We are grateful to Ruth Wood MA for her assistance with the cataloguing of this work.
BENJAMIN WILLIAMS LEADER RA
Worcester 1831 - 1923 Shere, Surrey
Born as Benjamin Williams, he added the surname Leader, his father's middle name, to distinguish himself from the Williams family. Upon abandoning a profession in engineering for art, he became a pupil at the Royal Academy in 1853. The following year he showed his first picture there, and continued to exhibit prolifically up until his death in 1923.
He achieved notable success with his painting, February Fill Dyke exhibited in 1881. It
remains one of the most famous Victorian paintings, and is a tribute to Leader's artistic talents. The Royal Academy elected him an associate in 1883, and academician in 1898. He also exhibited abroad, winning the gold medal and the legion of honour in Paris in 1889.

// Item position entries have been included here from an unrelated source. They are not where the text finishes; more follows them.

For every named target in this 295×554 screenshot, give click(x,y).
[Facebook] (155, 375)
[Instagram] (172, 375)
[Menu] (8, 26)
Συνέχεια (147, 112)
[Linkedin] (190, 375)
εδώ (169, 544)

Leader was extremely popular in Victorian times and his work sold for high prices. Today he is recognized as one of the most accomplished Victorian landscape artists of his day. He usually chose scenes from the Midlands and the Thames valley, although he was also partial to Welsh landscapes, especially around Bettws-y-Coed.
His earlier work reflects his admiration of the Pre-Raphaelites, however, he later developed a broader, more naturalistic style. A realistic feeling of space and a lightness of atmosphere are characteristic of his work. James Dafforne, the contemporary art critic of the Art Journal, praised his work in glowing terms in 1871: ‘his style is a happy medium between excess of detail and over elaboration on the one hand, and a dash of execution on the other...we regard Mr. Leader as one of our best landscape painters.’
The work of Benjamin Williams Leader is represented in the Aberdeen Art Gallery and Museum, the Birmingham City Art Gallery, the Blackburn Museum and Art Gallery, the Towneley Hall Art Gallery, Burnley, the Bristol City Art Gallery, the Ferens Art Gallery, Kingston-upon-Hull, the Guildhall Art Gallery, the Royal Academy of Arts, Tate Britain and the Victoria and Albert Museum, London, the Manchester City Art Gallery, the Mappin Art Gallery, Sheffield, the Atkinson Art Gallery, Southport, the Royal Holloway and Bedford New College collection, Surrey and the Worcester City Art Gallery.